■ DESCRIPTION OF THE TASK ■
Check each line of the data below for the string "chevron". Then give the number of lines that have it, without anything else.

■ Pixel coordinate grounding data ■
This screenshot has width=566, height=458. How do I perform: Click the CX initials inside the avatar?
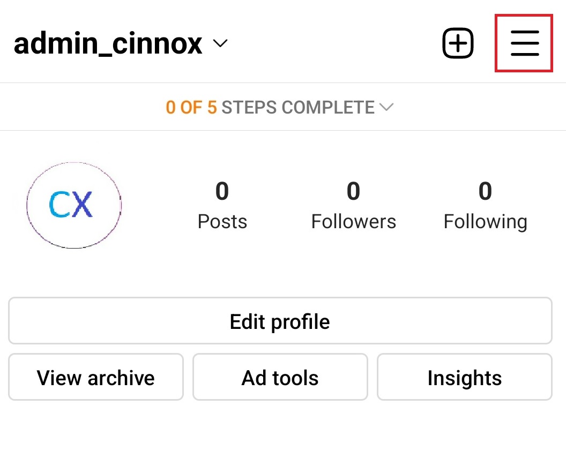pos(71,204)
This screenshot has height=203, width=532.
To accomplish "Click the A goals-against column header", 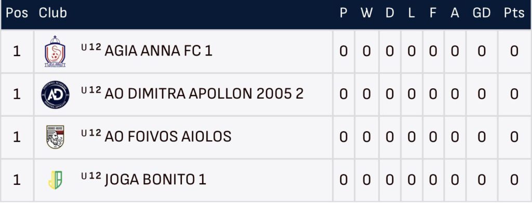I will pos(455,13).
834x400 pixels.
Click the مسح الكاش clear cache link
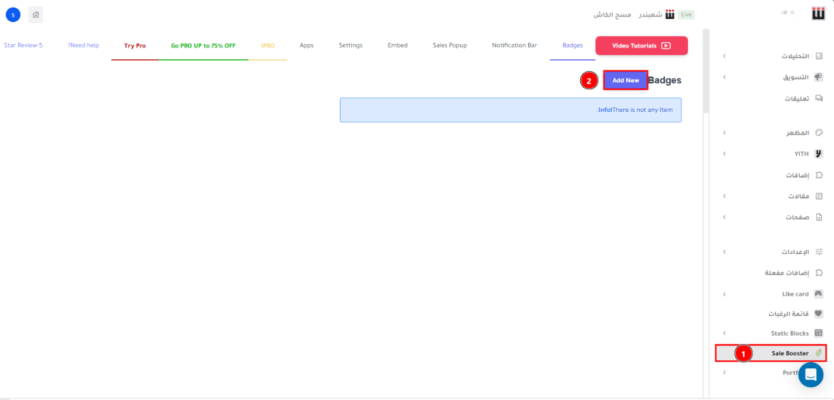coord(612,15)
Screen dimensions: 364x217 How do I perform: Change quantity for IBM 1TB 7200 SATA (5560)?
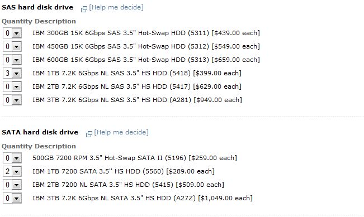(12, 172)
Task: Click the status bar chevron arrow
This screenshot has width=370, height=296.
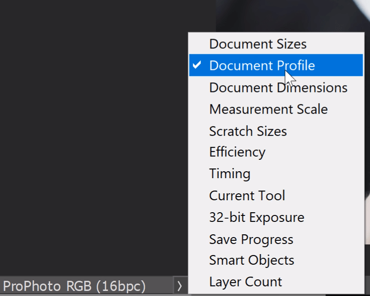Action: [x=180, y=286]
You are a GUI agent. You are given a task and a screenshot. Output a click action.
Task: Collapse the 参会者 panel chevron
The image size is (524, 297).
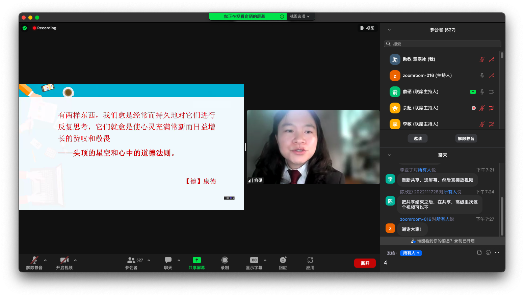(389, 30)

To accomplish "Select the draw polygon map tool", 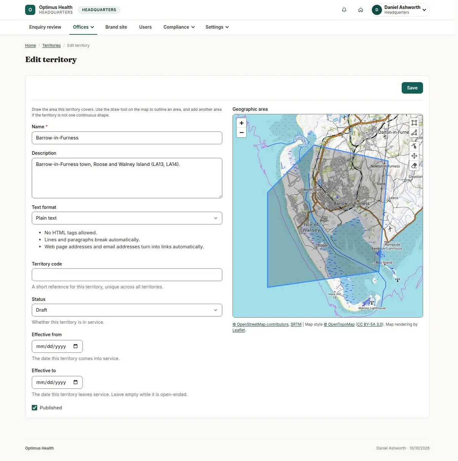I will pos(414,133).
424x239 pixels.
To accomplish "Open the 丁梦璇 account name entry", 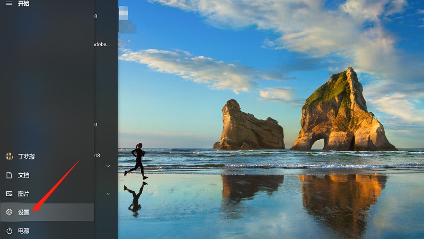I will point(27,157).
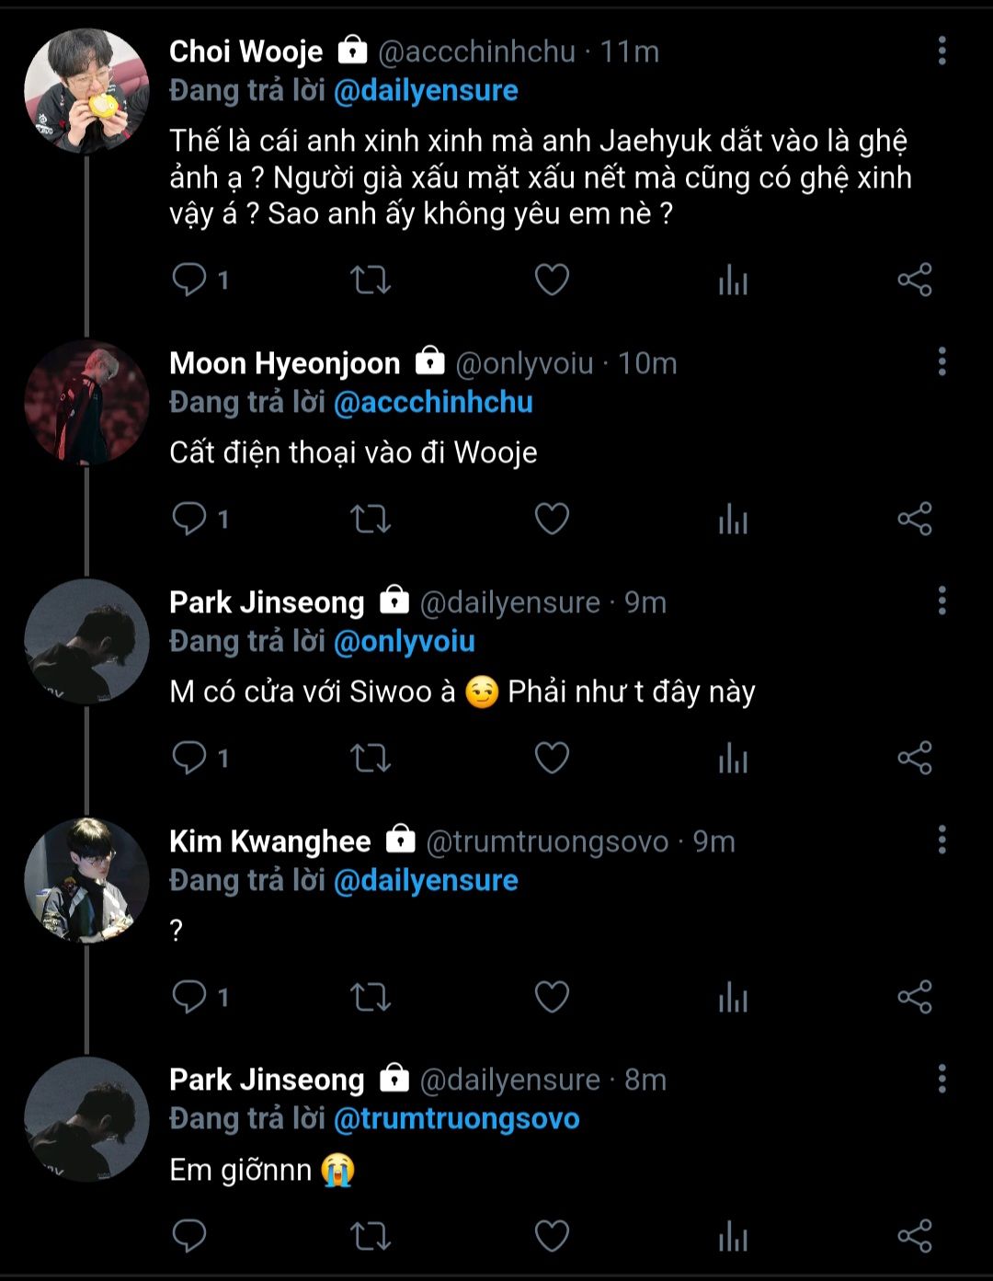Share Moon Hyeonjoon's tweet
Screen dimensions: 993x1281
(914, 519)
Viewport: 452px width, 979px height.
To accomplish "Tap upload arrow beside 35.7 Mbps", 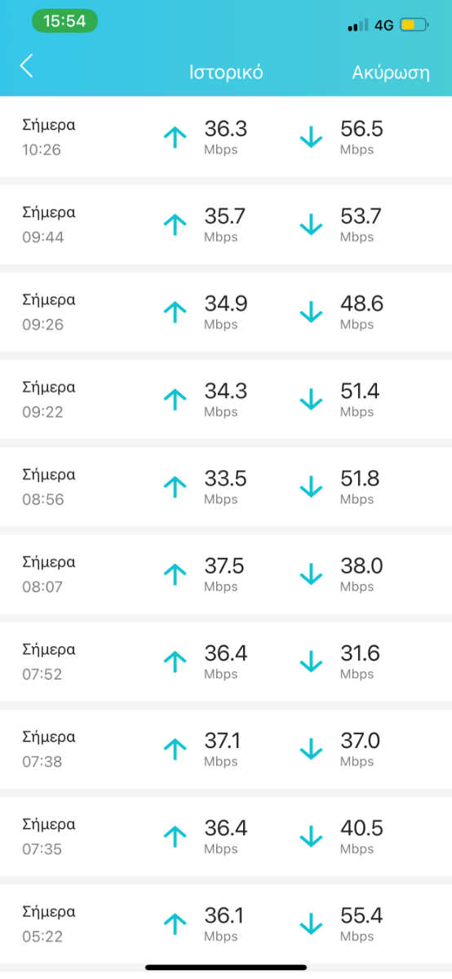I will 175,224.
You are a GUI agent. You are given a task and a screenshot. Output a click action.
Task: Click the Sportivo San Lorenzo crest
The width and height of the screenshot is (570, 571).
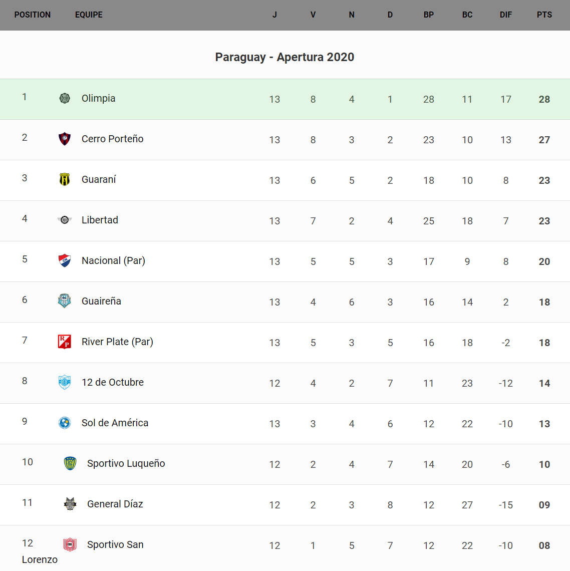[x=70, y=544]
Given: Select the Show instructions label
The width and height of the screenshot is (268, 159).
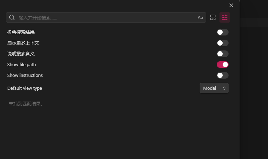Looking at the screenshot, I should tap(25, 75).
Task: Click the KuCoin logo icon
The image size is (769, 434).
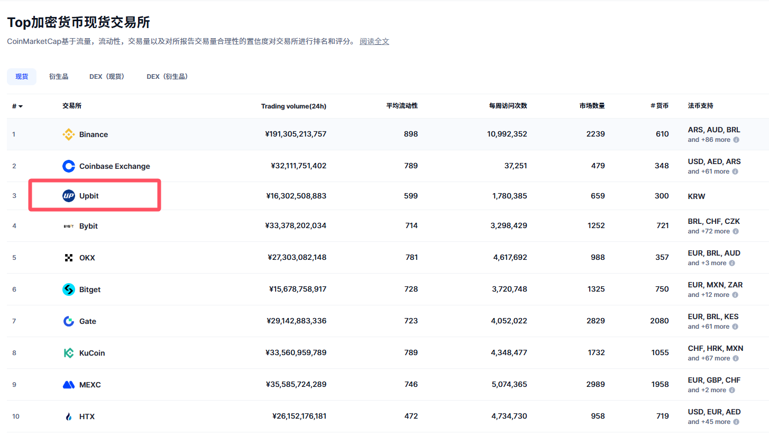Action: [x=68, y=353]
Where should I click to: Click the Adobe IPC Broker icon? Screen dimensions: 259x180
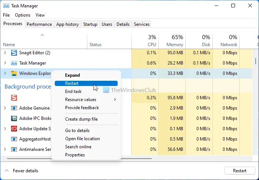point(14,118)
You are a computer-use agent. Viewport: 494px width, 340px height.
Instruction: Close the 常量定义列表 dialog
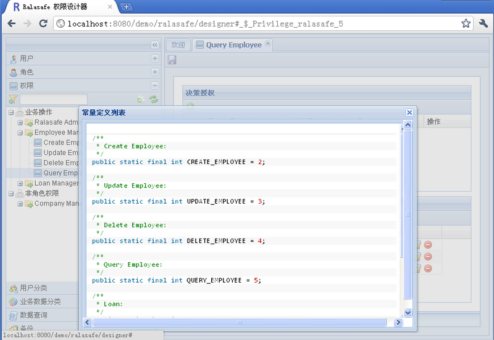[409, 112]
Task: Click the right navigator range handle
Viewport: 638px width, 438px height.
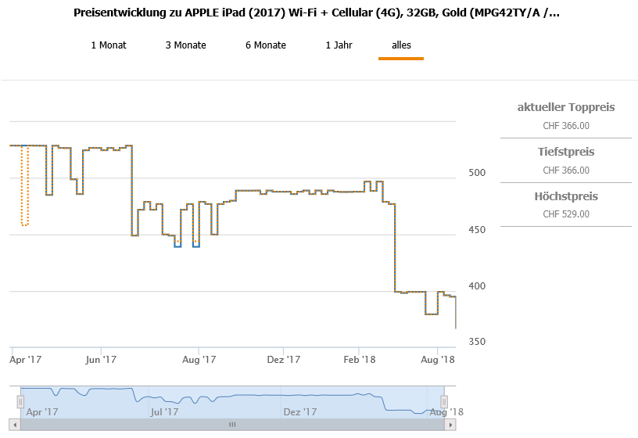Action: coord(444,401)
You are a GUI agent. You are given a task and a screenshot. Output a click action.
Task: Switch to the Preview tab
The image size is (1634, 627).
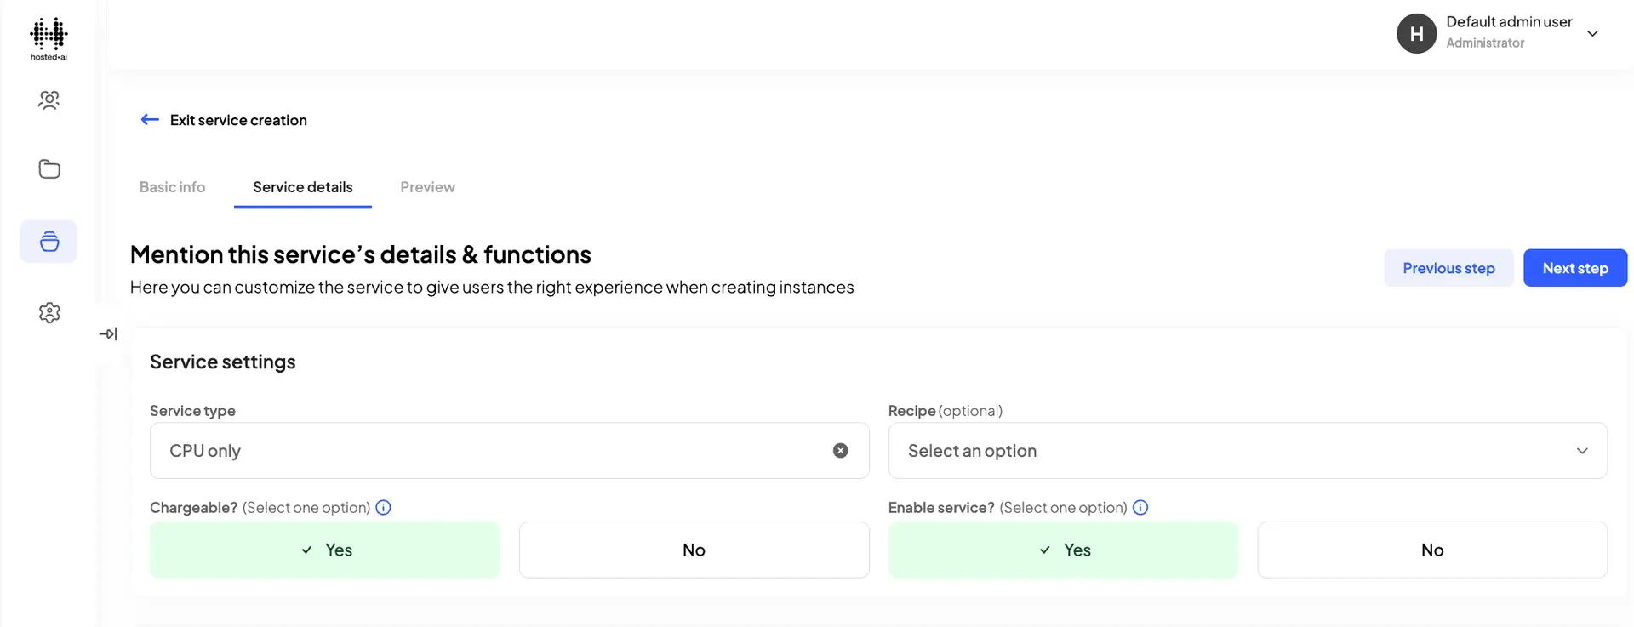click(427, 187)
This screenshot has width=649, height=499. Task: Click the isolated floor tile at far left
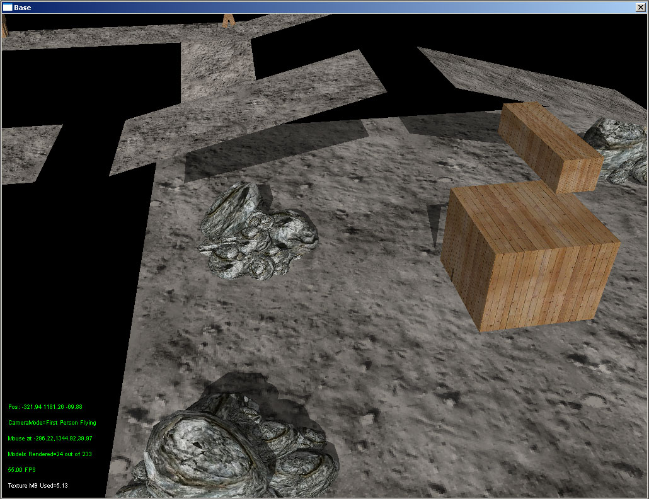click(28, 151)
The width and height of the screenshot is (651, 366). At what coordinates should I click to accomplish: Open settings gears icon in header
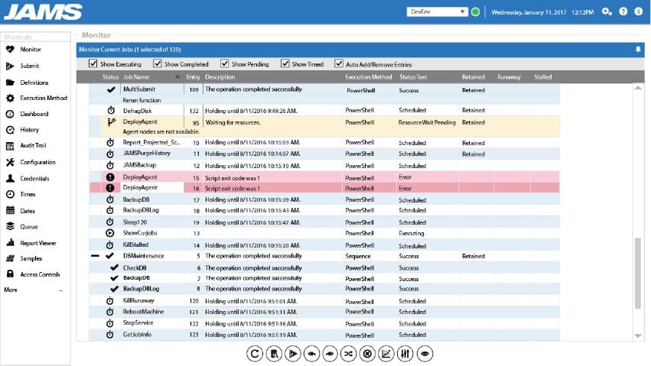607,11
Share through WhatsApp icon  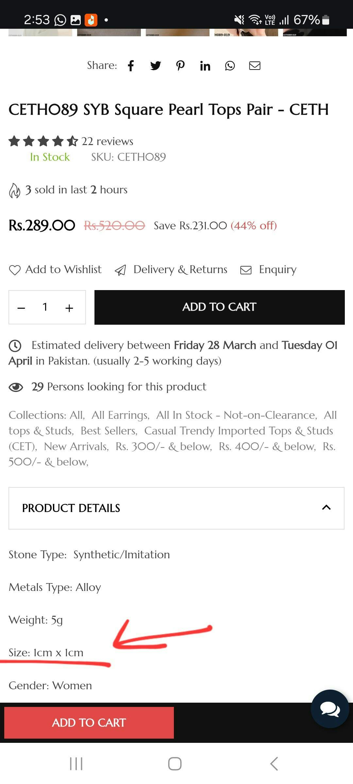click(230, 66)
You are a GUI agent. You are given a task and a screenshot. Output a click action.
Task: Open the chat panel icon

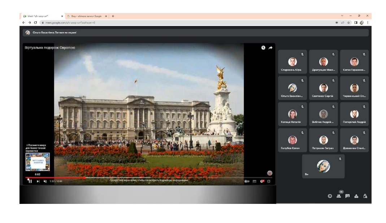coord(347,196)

■ WRITTEN ANSWER ■
2